* Assignment: A complete, exact copy of the data is the required answer.

─── Extracted material ───

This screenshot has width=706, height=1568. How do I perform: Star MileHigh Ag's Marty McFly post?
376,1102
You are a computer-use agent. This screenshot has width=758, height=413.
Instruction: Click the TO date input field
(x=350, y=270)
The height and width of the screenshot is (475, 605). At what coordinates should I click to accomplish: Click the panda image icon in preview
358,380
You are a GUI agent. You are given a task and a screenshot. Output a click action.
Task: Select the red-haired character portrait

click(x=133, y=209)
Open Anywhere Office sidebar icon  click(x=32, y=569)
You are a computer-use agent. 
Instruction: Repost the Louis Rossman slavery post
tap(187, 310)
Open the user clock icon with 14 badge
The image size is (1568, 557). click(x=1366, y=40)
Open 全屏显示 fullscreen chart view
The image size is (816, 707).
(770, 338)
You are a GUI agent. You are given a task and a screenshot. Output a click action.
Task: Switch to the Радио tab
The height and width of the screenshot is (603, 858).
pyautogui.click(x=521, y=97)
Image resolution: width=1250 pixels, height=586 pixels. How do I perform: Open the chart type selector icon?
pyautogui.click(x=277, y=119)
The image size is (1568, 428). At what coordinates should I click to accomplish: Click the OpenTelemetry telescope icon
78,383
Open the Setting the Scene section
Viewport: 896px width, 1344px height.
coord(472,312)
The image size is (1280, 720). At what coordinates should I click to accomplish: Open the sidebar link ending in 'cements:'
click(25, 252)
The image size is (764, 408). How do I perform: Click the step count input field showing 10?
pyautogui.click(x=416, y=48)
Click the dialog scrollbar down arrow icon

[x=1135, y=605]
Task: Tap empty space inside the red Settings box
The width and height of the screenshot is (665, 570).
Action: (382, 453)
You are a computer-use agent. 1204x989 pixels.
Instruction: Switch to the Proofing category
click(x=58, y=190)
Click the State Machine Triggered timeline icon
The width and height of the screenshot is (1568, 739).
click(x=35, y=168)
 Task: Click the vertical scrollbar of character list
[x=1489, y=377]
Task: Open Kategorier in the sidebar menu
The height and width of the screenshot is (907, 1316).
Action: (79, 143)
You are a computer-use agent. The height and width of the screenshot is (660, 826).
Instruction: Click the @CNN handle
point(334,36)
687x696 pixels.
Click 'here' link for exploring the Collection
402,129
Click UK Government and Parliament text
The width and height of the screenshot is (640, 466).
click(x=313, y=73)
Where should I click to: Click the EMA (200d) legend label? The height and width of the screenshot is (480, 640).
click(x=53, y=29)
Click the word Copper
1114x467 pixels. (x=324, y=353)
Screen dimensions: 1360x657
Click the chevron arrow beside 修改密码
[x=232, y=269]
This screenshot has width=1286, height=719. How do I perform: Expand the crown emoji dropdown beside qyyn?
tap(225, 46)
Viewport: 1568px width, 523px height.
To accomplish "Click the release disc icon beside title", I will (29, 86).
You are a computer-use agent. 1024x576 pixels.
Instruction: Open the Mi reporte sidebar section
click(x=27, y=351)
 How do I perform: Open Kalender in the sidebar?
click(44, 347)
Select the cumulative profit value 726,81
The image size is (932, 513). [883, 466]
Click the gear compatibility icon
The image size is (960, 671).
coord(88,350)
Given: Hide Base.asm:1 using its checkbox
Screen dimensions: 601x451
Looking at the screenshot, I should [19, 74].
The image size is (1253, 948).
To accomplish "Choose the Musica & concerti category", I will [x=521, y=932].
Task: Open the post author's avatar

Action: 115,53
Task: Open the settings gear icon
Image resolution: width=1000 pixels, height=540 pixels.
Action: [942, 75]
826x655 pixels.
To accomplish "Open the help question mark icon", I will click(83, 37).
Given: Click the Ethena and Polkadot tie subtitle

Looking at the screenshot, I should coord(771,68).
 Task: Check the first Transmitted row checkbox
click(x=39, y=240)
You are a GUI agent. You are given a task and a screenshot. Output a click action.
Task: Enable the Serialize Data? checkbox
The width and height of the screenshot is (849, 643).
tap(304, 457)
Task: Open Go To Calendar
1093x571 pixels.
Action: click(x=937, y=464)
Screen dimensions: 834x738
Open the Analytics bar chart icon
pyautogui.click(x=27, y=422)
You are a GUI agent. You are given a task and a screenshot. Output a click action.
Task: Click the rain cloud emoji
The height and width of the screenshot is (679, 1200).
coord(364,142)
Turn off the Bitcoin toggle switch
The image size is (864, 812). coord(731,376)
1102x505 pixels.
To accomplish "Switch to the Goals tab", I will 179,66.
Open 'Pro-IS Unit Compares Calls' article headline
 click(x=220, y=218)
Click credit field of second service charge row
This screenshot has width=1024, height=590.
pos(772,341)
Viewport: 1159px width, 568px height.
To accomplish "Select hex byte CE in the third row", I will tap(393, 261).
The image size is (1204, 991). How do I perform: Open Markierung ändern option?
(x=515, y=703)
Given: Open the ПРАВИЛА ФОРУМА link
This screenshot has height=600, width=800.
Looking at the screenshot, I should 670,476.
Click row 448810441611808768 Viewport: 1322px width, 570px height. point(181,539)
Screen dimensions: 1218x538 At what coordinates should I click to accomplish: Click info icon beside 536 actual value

───

* Answer section:
This screenshot has width=706, height=1568. How do I perform: Star MileHigh Ag's Marty McFly post?
376,1102
You are a computer-use agent. This screenshot has width=758, height=413.
Instruction: Click the TO date input field
(x=350, y=270)
The height and width of the screenshot is (475, 605). At what coordinates should I click to accomplish: Click the panda image icon in preview
358,380
You are a GUI agent. You are given a task and a screenshot. Output a click action.
Task: Select the red-haired character portrait

click(x=133, y=209)
Open Anywhere Office sidebar icon  click(x=32, y=569)
You are a computer-use agent. 
Instruction: Repost the Louis Rossman slavery post
tap(187, 310)
Open the user clock icon with 14 badge
The image size is (1568, 557). click(x=1366, y=40)
Open 全屏显示 fullscreen chart view
The image size is (816, 707).
(770, 338)
You are a GUI agent. You are given a task and a screenshot. Output a click action.
Task: Switch to the Радио tab
The height and width of the screenshot is (603, 858).
pyautogui.click(x=521, y=97)
Image resolution: width=1250 pixels, height=586 pixels. How do I perform: Open the chart type selector icon?
pyautogui.click(x=277, y=119)
The image size is (1568, 428). At what coordinates should I click to accomplish: Click the OpenTelemetry telescope icon
78,383
Open the Setting the Scene section
Viewport: 896px width, 1344px height.
coord(472,312)
The image size is (1280, 720). At what coordinates should I click to accomplish: Open the sidebar link ending in 'cements:'
click(25, 252)
The image size is (764, 408). How do I perform: Click the step count input field showing 10?
pyautogui.click(x=416, y=48)
Click the dialog scrollbar down arrow icon

[x=1135, y=605]
Task: Tap empty space inside the red Settings box
The width and height of the screenshot is (665, 570).
Action: (382, 453)
You are a computer-use agent. 1204x989 pixels.
Instruction: Switch to the Proofing category
click(x=58, y=190)
Click the State Machine Triggered timeline icon
The width and height of the screenshot is (1568, 739).
click(x=35, y=168)
 Task: Click the vertical scrollbar of character list
[x=1489, y=377]
Task: Open Kategorier in the sidebar menu
The height and width of the screenshot is (907, 1316).
Action: (79, 143)
You are a computer-use agent. The height and width of the screenshot is (660, 826).
Instruction: Click the @CNN handle
point(334,36)
687x696 pixels.
Click 'here' link for exploring the Collection
402,129
Click UK Government and Parliament text
The width and height of the screenshot is (640, 466).
click(x=313, y=73)
Where should I click to: Click the EMA (200d) legend label? The height and width of the screenshot is (480, 640).
click(x=53, y=29)
Click the word Copper
1114x467 pixels. (x=324, y=353)
Screen dimensions: 1360x657
Click the chevron arrow beside 修改密码
[x=232, y=269]
This screenshot has width=1286, height=719. How do I perform: Expand the crown emoji dropdown beside qyyn?
tap(225, 46)
Viewport: 1568px width, 523px height.
To accomplish "Click the release disc icon beside title", I will (29, 86).
You are a computer-use agent. 1024x576 pixels.
Instruction: Open the Mi reporte sidebar section
click(x=27, y=351)
 How do I perform: Open Kalender in the sidebar?
click(44, 347)
Select the cumulative profit value 726,81
The image size is (932, 513). [883, 466]
Click the gear compatibility icon
The image size is (960, 671).
coord(88,350)
Given: Hide Base.asm:1 using its checkbox
Screen dimensions: 601x451
Looking at the screenshot, I should [19, 74].
The image size is (1253, 948).
To accomplish "Choose the Musica & concerti category", I will [x=521, y=932].
Task: Open the post author's avatar

Action: 115,53
Task: Open the settings gear icon
Image resolution: width=1000 pixels, height=540 pixels.
Action: [942, 75]
826x655 pixels.
To accomplish "Open the help question mark icon", I will click(83, 37).
Given: Click the Ethena and Polkadot tie subtitle

Looking at the screenshot, I should coord(771,68).
 Task: Check the first Transmitted row checkbox
click(x=39, y=240)
You are a GUI agent. You are given a task and a screenshot. Output a click action.
Task: Enable the Serialize Data? checkbox
The width and height of the screenshot is (849, 643).
tap(304, 457)
Task: Open Go To Calendar
1093x571 pixels.
Action: click(x=937, y=464)
Screen dimensions: 834x738
Open the Analytics bar chart icon
pyautogui.click(x=27, y=422)
You are a GUI agent. You are given a task and a screenshot. Output a click action.
Task: Click the rain cloud emoji
The height and width of the screenshot is (679, 1200).
coord(364,142)
Turn off the Bitcoin toggle switch
The image size is (864, 812). coord(731,376)
1102x505 pixels.
To accomplish "Switch to the Goals tab", I will 179,66.
Open 'Pro-IS Unit Compares Calls' article headline
 click(x=220, y=218)
Click credit field of second service charge row
This screenshot has width=1024, height=590.
pos(772,341)
Viewport: 1159px width, 568px height.
To accomplish "Select hex byte CE in the third row", I will tap(393, 261).
The image size is (1204, 991). How do I perform: Open Markierung ändern option?
(x=515, y=703)
Given: Open the ПРАВИЛА ФОРУМА link
This screenshot has height=600, width=800.
Looking at the screenshot, I should 670,476.
Click row 448810441611808768 Viewport: 1322px width, 570px height. point(181,539)
Screen dimensions: 1218x538 At what coordinates should I click to accomplish: Click info icon beside 536 actual value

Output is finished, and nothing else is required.